**WHAT IS REQUIRED**
Taking the line with "Image resolution: width=558" as the first, copy every line through the end of the records below exactly. Do not include pictures.

=-=-=

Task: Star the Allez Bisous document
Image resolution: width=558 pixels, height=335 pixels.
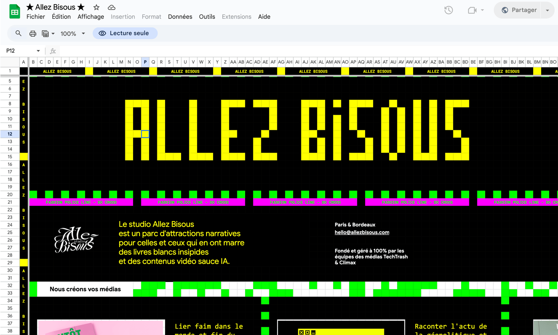Action: click(x=96, y=7)
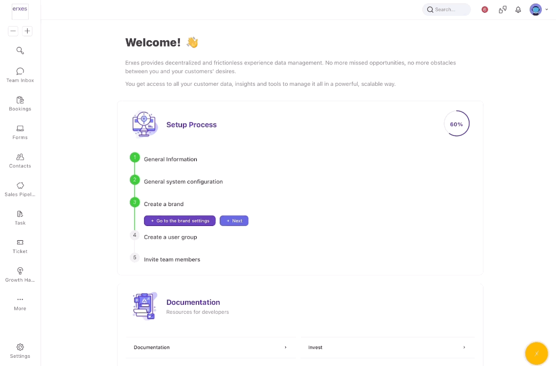Click Go to the brand settings button
Viewport: 556px width, 366px height.
click(x=180, y=221)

=-=-=

**ANSWER BELOW**
Image resolution: width=558 pixels, height=335 pixels.
Action: click(x=96, y=7)
Click Go to the brand settings button
Viewport: 556px width, 366px height.
click(x=180, y=221)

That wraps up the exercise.